While the big decline may be unnerving to investors, according to Sameer Samana, global equity and technical strategist at Wells Fargo Investment Institute, this is the volatility the bank was expecting.
“2017 was unusually calm, and we knew this calm wouldn’t last,” Samana told FOX Business. “Eventually, the markets will go higher, but we will have more volatility.”
The CBOE Volatility Index, which measures price swings in the stock market, jumped 30% to 23.34 in recent trading.
The Fed moved to raise its benchmark interest rate on Wednesday, as expected, while also maintaining its stance for three rate hikes in 2018. However, officials are looking at three more rate hikes in 2019, up from its previous plan to raise rates twice. And investors are betting on a 27% chance that the Fed lifts the federal funds rate in December, which would be the fourth increase in 2018, based on the CME FedWatch Tool.

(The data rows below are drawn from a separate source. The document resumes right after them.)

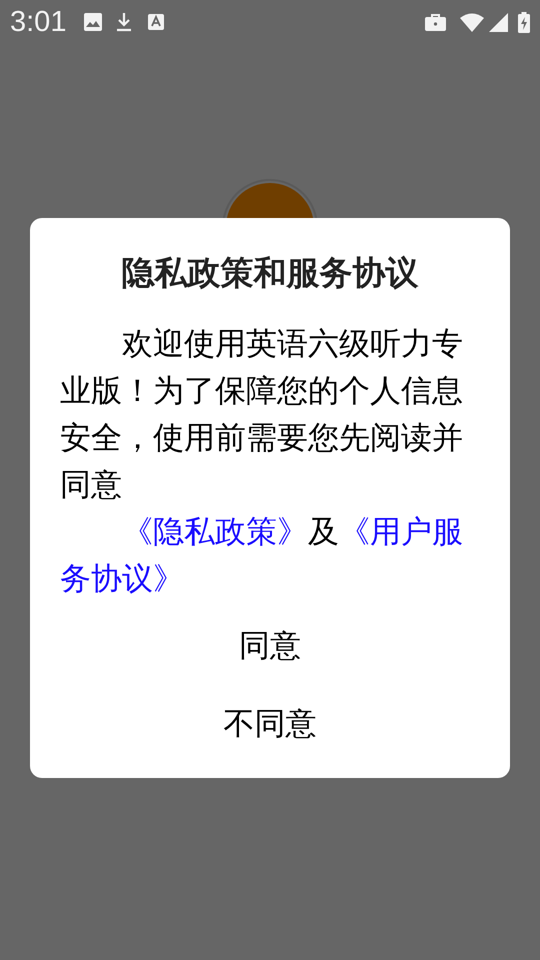 The height and width of the screenshot is (960, 540). I want to click on wifi-icon, so click(472, 22).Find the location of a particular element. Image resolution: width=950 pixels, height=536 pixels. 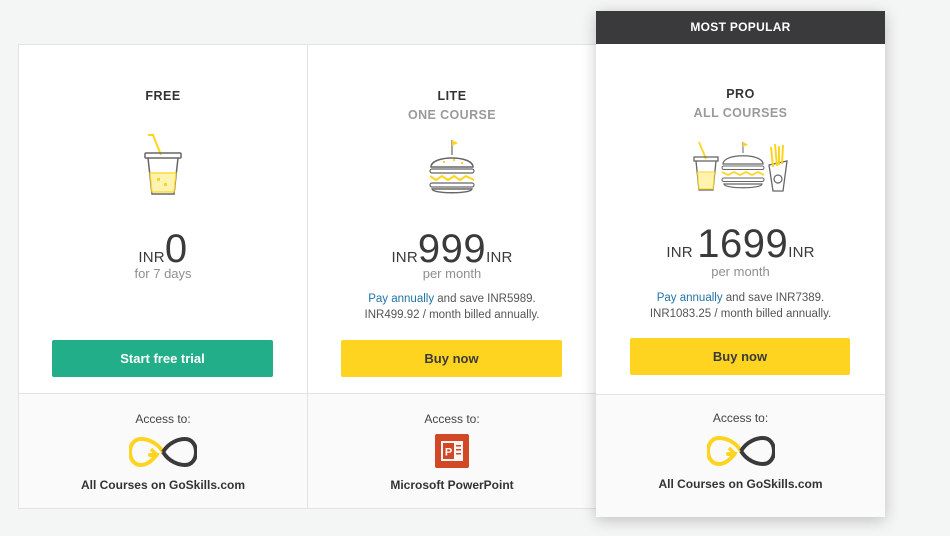

burger-icon is located at coordinates (452, 167).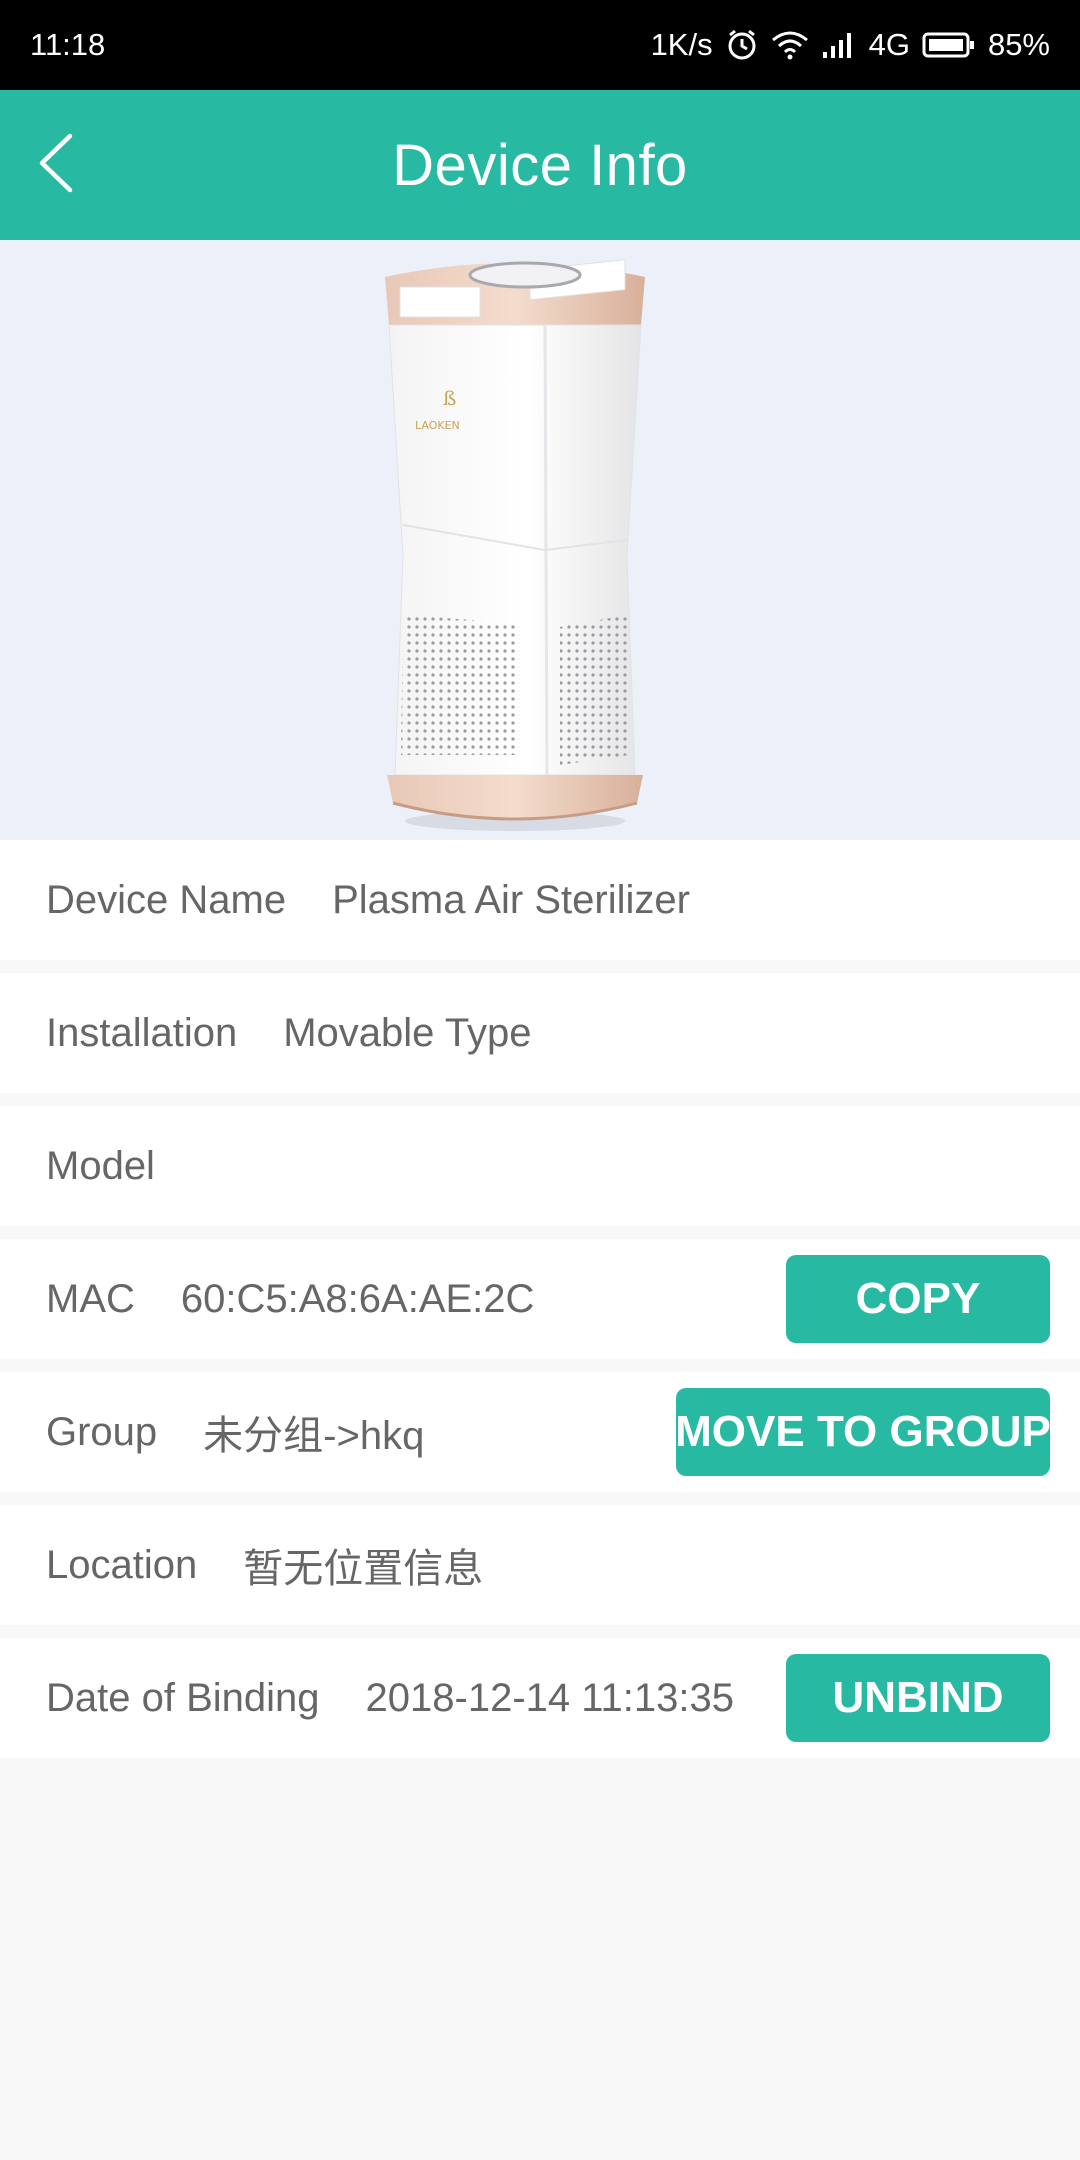  I want to click on page-title: Device Info, so click(540, 165). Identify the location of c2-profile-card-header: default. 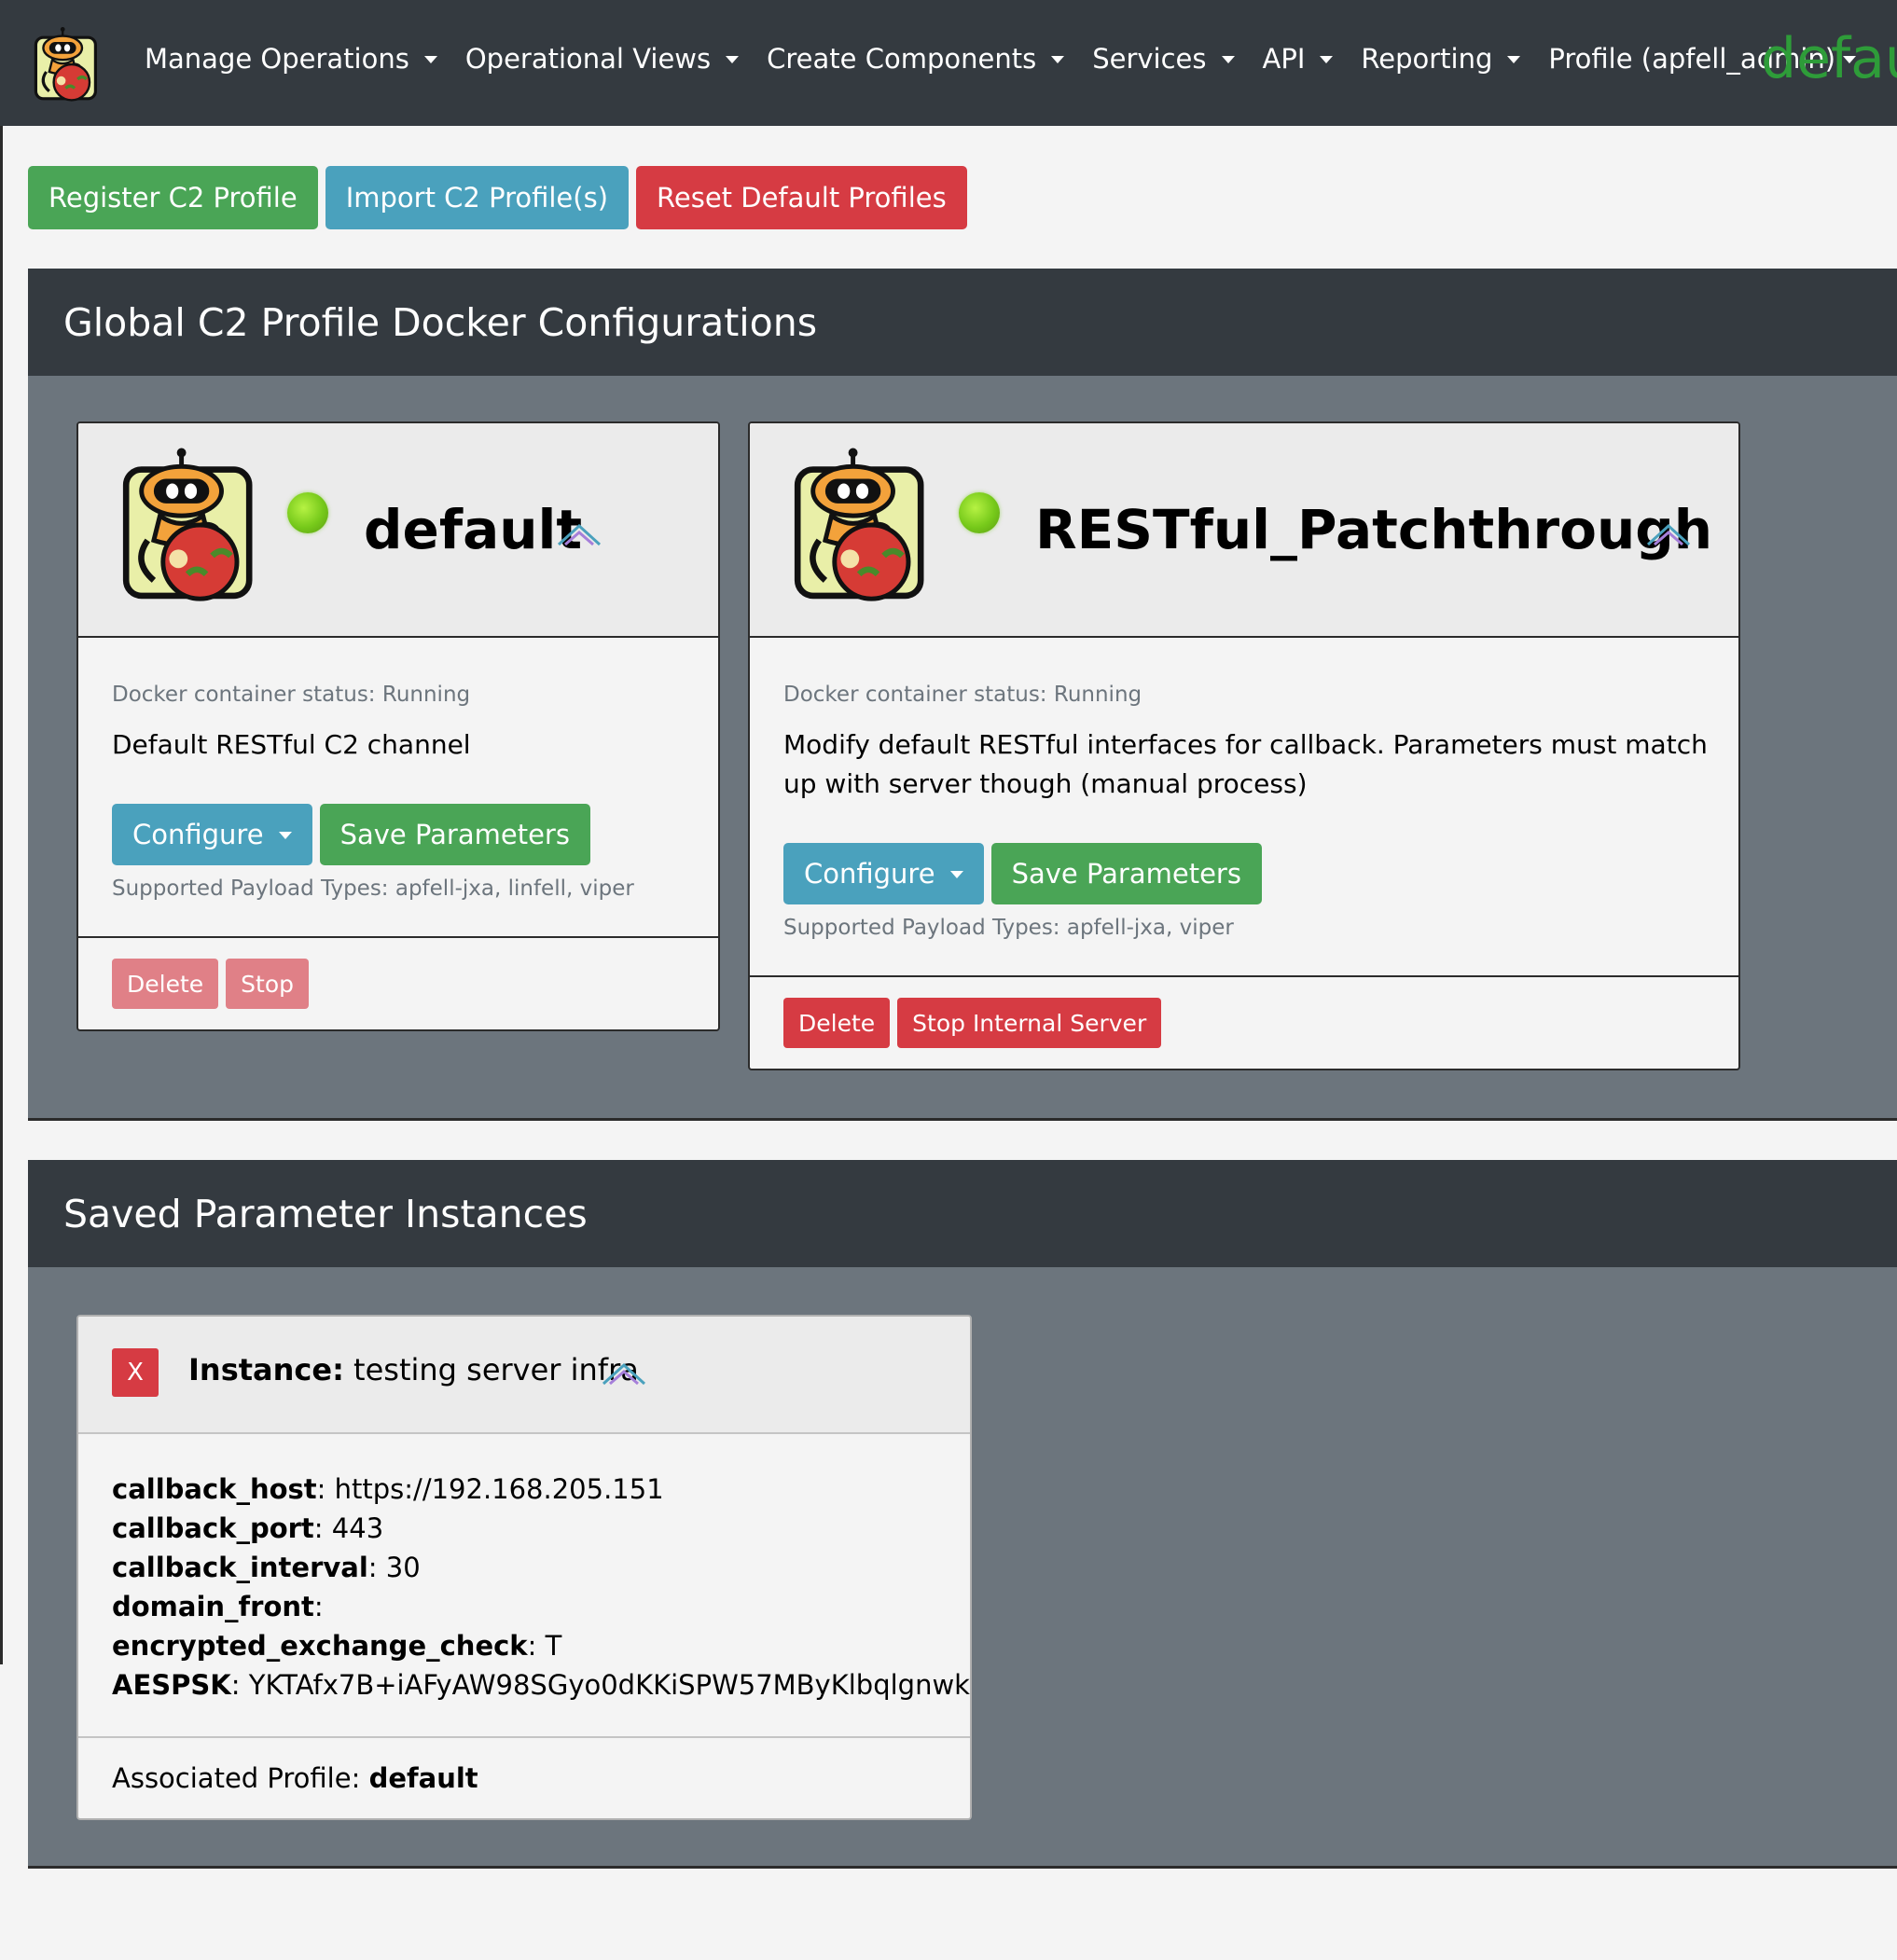
(398, 530).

Samana noted that lingering Fed concerns could also have played into the sell-off on Thursday, noting that “we can’t dismiss that we will have more rate hikes later.”
The yield on the benchmark 10-year Treasury note dropped to 2.832% from 2.901% on Wednesday, its biggest one-day decline in six months.
West Texas Intermediate crude oil settled 1.3% lower at $64.30 a barrel.